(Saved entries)
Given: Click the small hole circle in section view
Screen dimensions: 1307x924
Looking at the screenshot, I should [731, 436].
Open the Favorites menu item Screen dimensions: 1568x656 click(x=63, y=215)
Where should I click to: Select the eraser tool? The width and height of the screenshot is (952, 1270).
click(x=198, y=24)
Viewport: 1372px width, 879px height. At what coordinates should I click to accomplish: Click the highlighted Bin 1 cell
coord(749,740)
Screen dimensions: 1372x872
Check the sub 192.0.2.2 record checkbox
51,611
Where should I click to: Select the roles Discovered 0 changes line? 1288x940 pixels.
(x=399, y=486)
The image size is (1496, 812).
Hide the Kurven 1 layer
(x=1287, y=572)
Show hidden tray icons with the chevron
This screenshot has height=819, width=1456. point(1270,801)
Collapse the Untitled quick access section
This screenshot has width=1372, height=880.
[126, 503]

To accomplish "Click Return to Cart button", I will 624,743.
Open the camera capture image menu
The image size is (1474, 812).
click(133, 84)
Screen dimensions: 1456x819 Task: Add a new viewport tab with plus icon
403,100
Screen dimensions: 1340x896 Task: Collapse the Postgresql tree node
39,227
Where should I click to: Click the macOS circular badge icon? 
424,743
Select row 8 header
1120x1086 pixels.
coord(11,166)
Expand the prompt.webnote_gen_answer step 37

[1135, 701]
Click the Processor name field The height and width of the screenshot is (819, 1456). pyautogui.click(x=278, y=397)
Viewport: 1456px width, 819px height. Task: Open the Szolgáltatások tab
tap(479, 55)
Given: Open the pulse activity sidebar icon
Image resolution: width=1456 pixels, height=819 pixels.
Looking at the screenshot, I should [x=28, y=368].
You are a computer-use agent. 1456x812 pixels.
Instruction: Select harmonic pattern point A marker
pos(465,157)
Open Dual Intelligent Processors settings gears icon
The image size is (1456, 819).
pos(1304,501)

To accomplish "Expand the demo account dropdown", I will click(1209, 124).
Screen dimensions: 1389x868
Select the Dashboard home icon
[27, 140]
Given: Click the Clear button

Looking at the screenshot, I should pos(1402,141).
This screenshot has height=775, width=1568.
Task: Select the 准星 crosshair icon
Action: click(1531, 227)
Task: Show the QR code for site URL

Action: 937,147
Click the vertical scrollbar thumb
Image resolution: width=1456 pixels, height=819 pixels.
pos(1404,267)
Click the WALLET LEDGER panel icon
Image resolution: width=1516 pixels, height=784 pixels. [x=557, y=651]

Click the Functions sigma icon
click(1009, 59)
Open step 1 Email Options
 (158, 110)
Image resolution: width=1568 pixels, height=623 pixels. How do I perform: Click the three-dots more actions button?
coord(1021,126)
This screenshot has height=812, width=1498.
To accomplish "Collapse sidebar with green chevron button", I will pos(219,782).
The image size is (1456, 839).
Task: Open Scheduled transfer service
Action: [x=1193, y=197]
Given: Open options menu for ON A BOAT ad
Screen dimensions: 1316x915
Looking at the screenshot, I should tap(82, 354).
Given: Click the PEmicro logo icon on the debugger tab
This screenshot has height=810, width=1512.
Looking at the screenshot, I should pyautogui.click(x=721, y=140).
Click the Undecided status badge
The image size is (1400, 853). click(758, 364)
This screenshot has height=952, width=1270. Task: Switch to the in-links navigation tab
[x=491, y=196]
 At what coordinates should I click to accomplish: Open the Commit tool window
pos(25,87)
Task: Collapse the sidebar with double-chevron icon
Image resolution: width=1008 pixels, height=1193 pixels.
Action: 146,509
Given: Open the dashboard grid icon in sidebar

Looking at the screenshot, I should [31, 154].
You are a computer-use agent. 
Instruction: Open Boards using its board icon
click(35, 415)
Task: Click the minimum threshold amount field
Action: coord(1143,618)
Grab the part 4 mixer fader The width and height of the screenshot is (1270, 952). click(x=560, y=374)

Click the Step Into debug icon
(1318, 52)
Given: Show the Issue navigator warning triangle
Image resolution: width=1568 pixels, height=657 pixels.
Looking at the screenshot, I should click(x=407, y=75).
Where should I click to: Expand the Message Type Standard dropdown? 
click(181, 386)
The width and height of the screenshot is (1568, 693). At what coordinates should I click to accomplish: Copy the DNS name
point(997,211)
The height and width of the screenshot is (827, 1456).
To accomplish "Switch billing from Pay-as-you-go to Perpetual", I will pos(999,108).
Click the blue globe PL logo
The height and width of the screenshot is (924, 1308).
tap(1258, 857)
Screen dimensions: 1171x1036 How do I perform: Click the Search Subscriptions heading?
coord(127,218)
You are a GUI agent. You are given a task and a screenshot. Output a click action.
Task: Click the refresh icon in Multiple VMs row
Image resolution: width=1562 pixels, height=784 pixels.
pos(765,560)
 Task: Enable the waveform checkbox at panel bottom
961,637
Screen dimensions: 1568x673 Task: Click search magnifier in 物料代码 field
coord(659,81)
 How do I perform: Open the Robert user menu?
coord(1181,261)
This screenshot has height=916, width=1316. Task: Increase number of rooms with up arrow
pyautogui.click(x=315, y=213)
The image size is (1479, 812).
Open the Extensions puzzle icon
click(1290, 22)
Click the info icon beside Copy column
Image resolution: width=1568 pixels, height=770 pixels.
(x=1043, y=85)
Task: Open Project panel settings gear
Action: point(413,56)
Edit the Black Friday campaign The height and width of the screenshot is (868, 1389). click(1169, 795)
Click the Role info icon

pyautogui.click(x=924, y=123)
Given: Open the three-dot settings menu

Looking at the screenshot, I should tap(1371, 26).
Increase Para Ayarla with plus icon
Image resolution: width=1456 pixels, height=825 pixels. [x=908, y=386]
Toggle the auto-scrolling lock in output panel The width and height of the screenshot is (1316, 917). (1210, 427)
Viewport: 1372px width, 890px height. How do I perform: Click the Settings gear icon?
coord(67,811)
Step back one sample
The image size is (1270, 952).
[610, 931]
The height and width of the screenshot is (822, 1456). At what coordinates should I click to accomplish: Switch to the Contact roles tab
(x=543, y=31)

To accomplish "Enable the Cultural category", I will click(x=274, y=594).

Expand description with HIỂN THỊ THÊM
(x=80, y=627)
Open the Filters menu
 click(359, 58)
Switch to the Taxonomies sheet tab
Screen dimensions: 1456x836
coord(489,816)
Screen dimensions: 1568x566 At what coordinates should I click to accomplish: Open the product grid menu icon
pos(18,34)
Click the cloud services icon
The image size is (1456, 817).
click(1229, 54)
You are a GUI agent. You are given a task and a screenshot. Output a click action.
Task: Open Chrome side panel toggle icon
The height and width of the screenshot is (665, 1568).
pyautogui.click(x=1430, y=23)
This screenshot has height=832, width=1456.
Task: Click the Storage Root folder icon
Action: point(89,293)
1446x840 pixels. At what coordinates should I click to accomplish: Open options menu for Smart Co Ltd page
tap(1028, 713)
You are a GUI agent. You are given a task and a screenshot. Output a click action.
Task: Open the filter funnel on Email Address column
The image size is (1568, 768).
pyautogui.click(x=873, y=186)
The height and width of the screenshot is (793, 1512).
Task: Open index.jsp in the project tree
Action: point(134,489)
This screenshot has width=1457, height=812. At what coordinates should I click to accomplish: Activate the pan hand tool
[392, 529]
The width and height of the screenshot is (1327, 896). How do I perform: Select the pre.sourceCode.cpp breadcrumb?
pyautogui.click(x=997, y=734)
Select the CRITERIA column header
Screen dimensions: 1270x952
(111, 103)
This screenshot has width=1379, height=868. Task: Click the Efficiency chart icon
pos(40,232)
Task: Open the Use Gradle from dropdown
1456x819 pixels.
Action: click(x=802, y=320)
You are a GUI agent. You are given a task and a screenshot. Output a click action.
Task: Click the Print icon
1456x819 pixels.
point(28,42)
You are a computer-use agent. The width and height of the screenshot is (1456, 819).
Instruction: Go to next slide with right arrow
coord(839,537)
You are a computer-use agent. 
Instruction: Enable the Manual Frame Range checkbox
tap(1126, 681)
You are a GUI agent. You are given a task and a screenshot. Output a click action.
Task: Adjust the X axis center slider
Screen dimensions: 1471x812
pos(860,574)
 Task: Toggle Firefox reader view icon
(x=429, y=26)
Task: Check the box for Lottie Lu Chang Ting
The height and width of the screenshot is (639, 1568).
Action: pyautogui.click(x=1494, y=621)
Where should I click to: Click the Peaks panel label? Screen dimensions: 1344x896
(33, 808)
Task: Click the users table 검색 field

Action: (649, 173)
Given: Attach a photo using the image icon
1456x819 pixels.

Exercise goal:
Once every line above has been checked for the string "computer", give the number of matching lines and nothing more.

Solution:
4